◆ **Activity**: Please copy exactly the line containing "This screenshot has height=1060, width=1156." and every line after it, through the last line of the records below, leaving out all pictures.

Stored data
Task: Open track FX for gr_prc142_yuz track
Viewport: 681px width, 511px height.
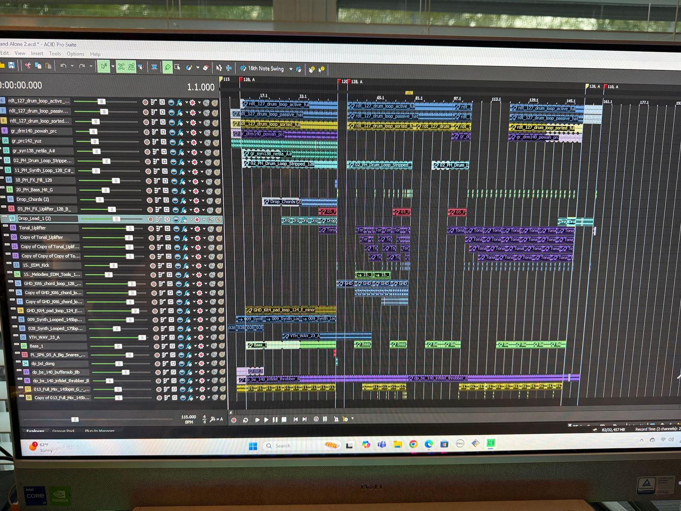Action: pyautogui.click(x=180, y=142)
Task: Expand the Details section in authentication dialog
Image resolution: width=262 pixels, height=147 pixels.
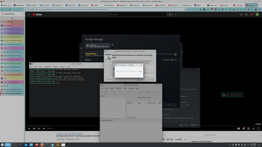Action: (x=110, y=79)
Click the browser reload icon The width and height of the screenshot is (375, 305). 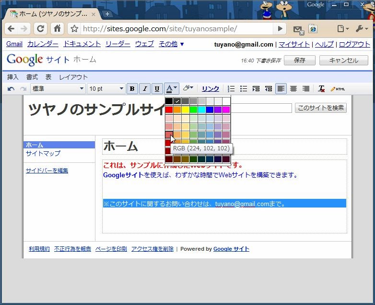coord(41,29)
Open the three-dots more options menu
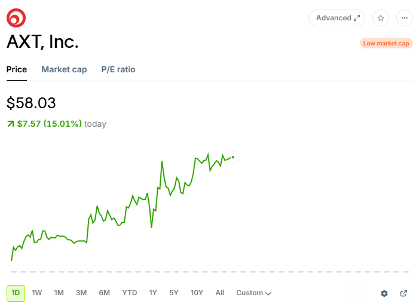The image size is (413, 306). tap(405, 18)
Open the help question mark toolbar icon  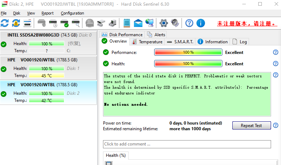[189, 23]
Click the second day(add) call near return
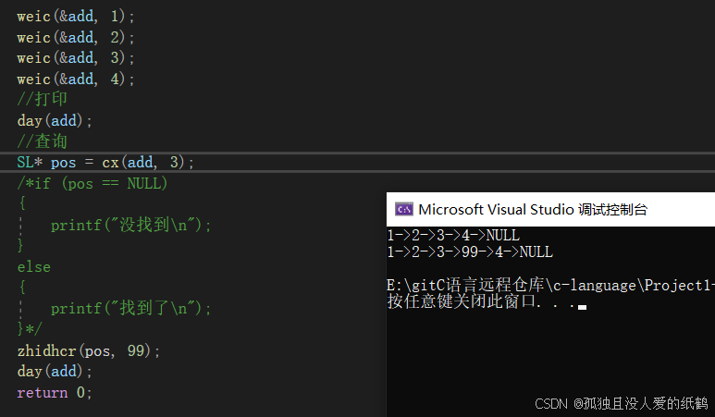The width and height of the screenshot is (715, 417). pos(55,371)
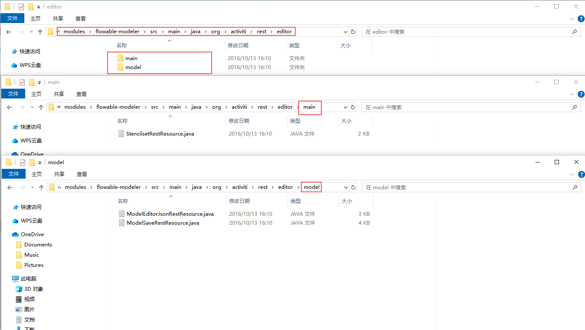This screenshot has width=585, height=330.
Task: Click back arrow in the main window
Action: point(9,107)
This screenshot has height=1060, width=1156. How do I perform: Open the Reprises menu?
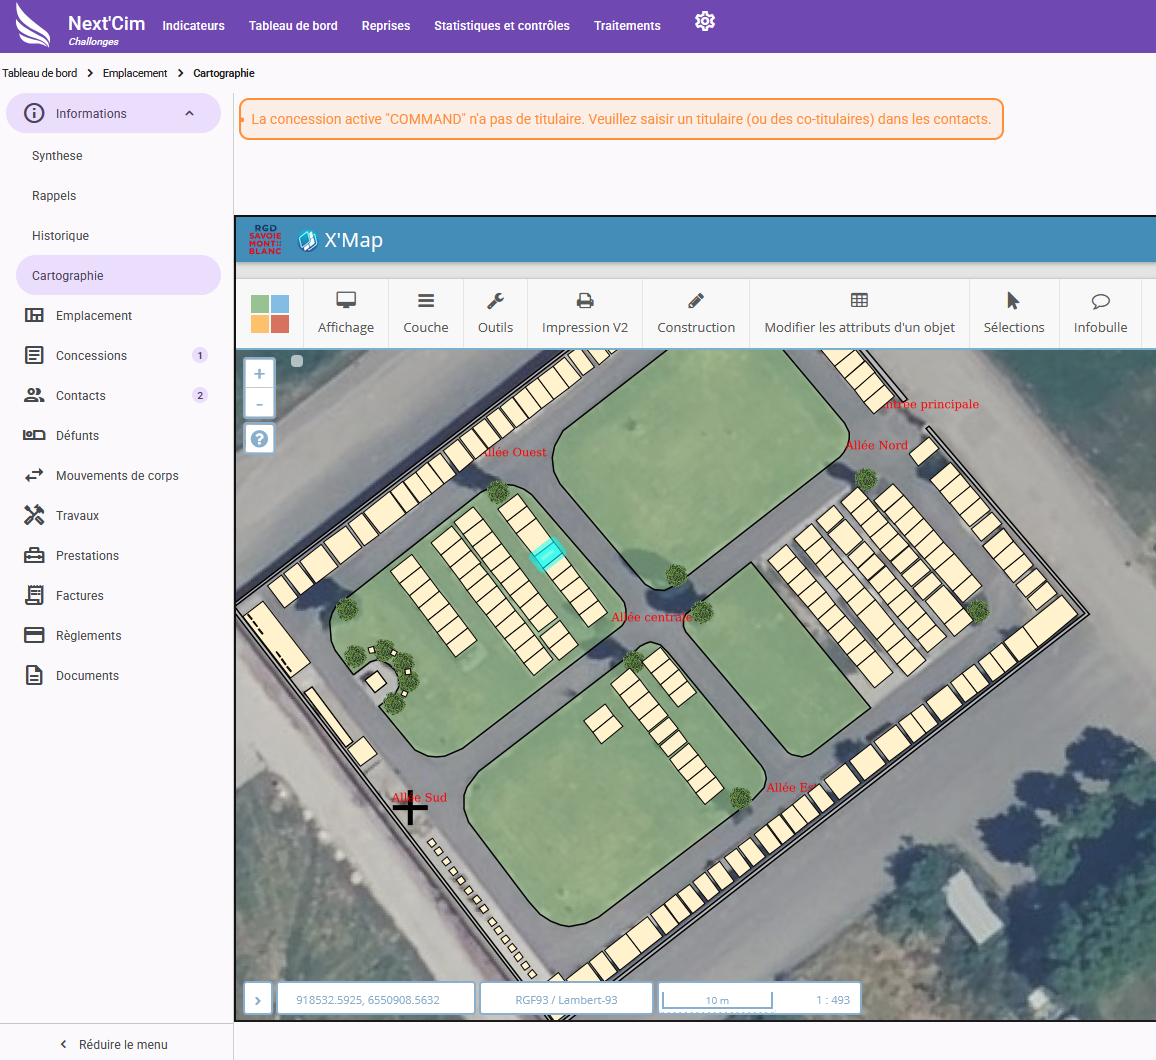point(386,26)
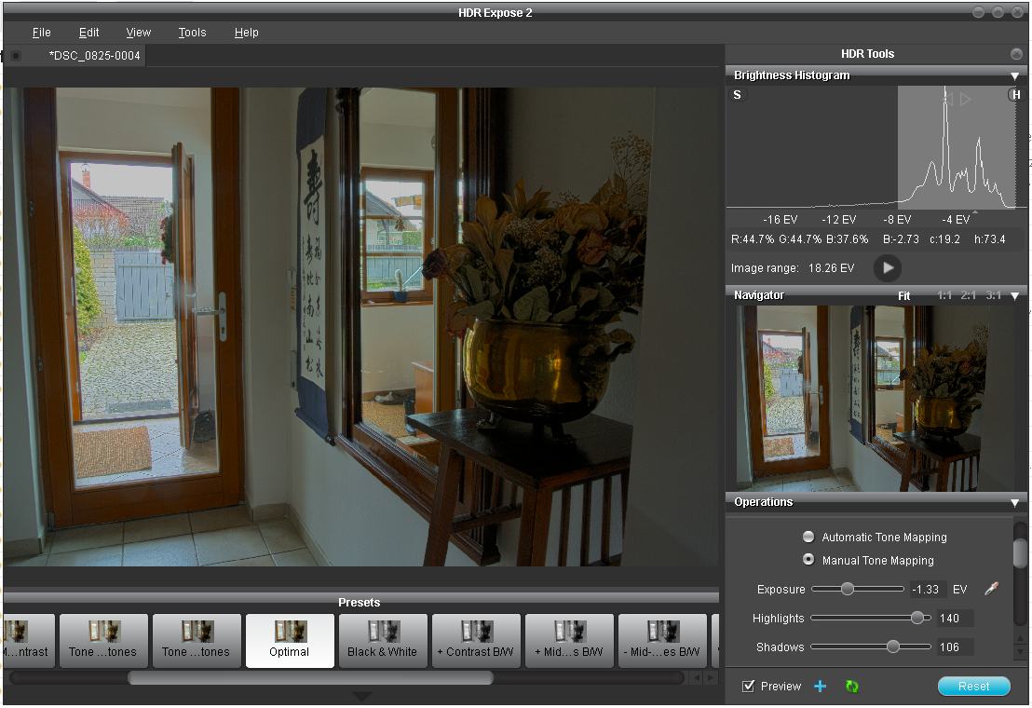Open the Tools menu
This screenshot has width=1032, height=708.
click(x=192, y=33)
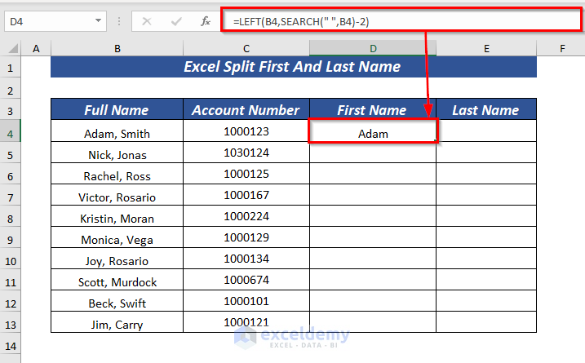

◆ **The completed task**:
This screenshot has height=1060, width=1156. How do I perform: Open the Reprises menu?
point(386,26)
Open the Tools menu
This screenshot has width=1032, height=708.
click(x=192, y=33)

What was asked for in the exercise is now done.